Rostowski jak Gomułka? Opozycja krzyczy w Sejmie: "Wiesław! Wiesław!"

Burzliwie w Sejmie. W czasie dyskusji nad ostatnią - dotyczącą bezrobocia - poprawką do projektu budżetu głos zabrał wywołany przez opozycję minister Jacek Rostowski. I zrobiło się ciekawie. Szef resortu finansów wykpił posła PiS Przemysława Wiplera, a do polityków opozycji mówił: "Jeśli chodzi o działania na rynku pracy to nie macie nic, ale to nic do nauczenia". Odpowiedziało mu buczenie i okrzyki "Wiesław! Wiesław!".

Jacek Rostowski zaczął od zacytowania posła Wiplera, który rano był gościem Poranka Radia TOK FM. - Pan poseł chwalił, że Polska w latach kryzysu 2008-2012 stworzyła 965 tys. nowych miejsc pracy, a Niemcy 1 mln 675 tys. - cytował Rostowski Wiplera i dodał: - Polska na drugim miejscu, Niemcy na pierwszym, ale mają dwa razy więcej ludności. A później Wiplerowi podziękował: - Chyba 200-300 tys. osób słucha TOK FM rano. Chciałem podziękować posłowi za pochwałę i za reklamę skutecznych działań rządu Donalda Tuska na rynku pracy.

Przez ławy opozycji przeszedł szmer niezadowolenia, a Rostowski kontynuował: - W październiku 2012 r., na podstawie danych Eurostatu, Polska znajdowała się na 15. miejscu w rankingu poziomu bezrobocia w Unii Europejskiej. Ale warto pamiętać, że w październiku 2007 r., kiedy odchodził od władzy rząd Jarosława Kaczyńskiego, Polska była na 26. miejscu, czyli drugim najgorszym w całej UE.
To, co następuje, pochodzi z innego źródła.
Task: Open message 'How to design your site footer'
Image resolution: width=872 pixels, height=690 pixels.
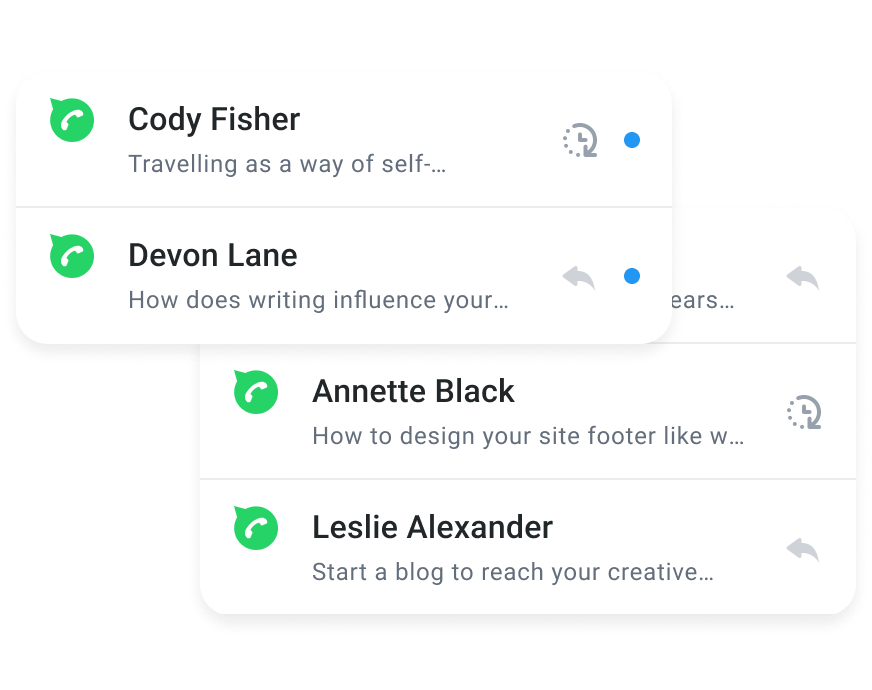Action: pos(528,436)
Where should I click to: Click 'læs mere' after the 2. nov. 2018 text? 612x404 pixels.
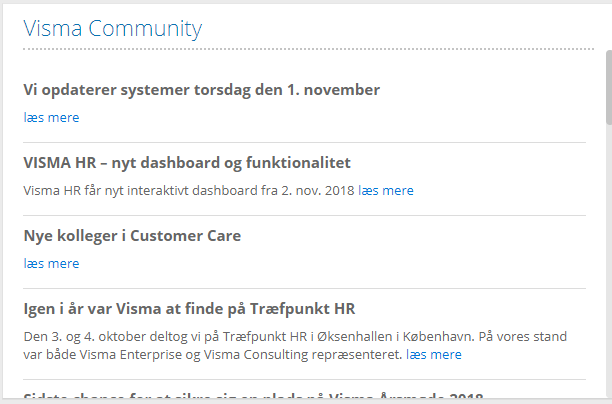pyautogui.click(x=386, y=190)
"Nie macie nam nic do nauczenia"

W tym momencie posłowie PiS zaczęli buczeć, a kiedy Rostowski dodał, że w październiku 2005 r., kiedy odchodził rząd SLD, byliśmy na miejscu ostatnim, dołączyła do nich także lewa strona Izby. - Jeśli chodzi o działania na rynku pracy "to nie macie nam nic, ale to nic do nauczenia" - podkreślił minister finansów. W odpowiedzi ławy opozycji odpowiedziały chóralnymi okrzykami: - Wiesław, Wiesław...*

Rostowski szybko dokończył wypowiedź, przypominając jeszcze o rankingu Banku Światowego, według którego Polska najszybciej w całej UE reformuje otoczenie biznesu, co znów wzbudziło śmiechy opozycji.
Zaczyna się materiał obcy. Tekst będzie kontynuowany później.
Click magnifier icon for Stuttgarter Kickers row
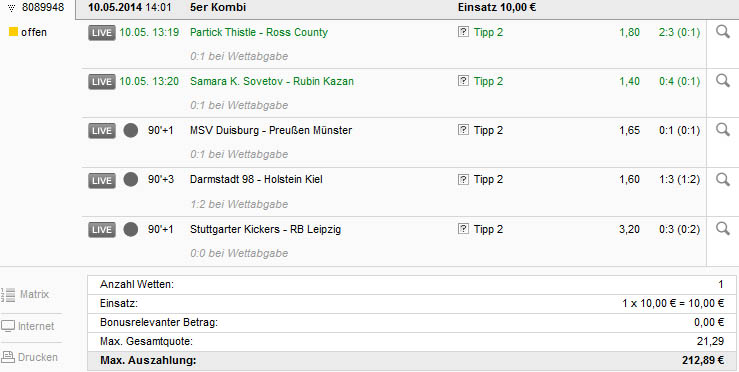coord(723,229)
Wipler i Jarosław Kaczyński chcieli zabrać głos w trybie sprostowania. Marszałek Ewa Kopacz powstrzymała ich zapędy: "Poseł Wipler nie musi niczego prostować, bo nie zabierał głosu w tym punkcie. Pan siada, panie pośle" - powiedziała do Wiplera.

"Minister jak kłamca i manipulator"

Ostatecznie jednak, po wystąpieniu innej posłanki, Wipler wszedł na mównicę i zgłosił wniosek o przerwę. Uzasadniał, że Rostowski wyrwał jego wypowiedź z kontekstu i "zachował się jak kłamca i manipulator", a on chciałby przedstawić pełny kontekst swej porannej wypowiedzi. Marszałek upomniała Wiplera za używanie nieparlamentarnego języka, ale wniosek o przerwę poddała pod głosowanie. Wniosek upadł.

Następnie w imieniu SLD wystąpił Leszek Miller, który stwierdził, że "ministrowi Rostowskiemu nieustannie myli się subiekt z obiektem". Jego zdaniem porównywanie okresu do 2005 r., kiedy Polska nie była jeszcze w Unii, do lat późniejszych jest bez sensu, bo po 2005 r. 2 mln Polaków wyjechało z kraju za pracą i nie trzeba ich liczyć do stopy bezrobocia.

Prezes Kaczyński głosu już nie zabrał, gdyż Wipler wyczerpał limit przydzielony dla klubu PiS. Sejm przystąpił do ostatniego porządku obrad, głosowania całości budżetu. Koalicja budżet przegłosowała.

* Władysław Gomułka (towarzysz Wiesław) - I sekretarz KC PZPR w latach 1956-1970. Pamiętany m.in. z długich, propagandowych wystąpień.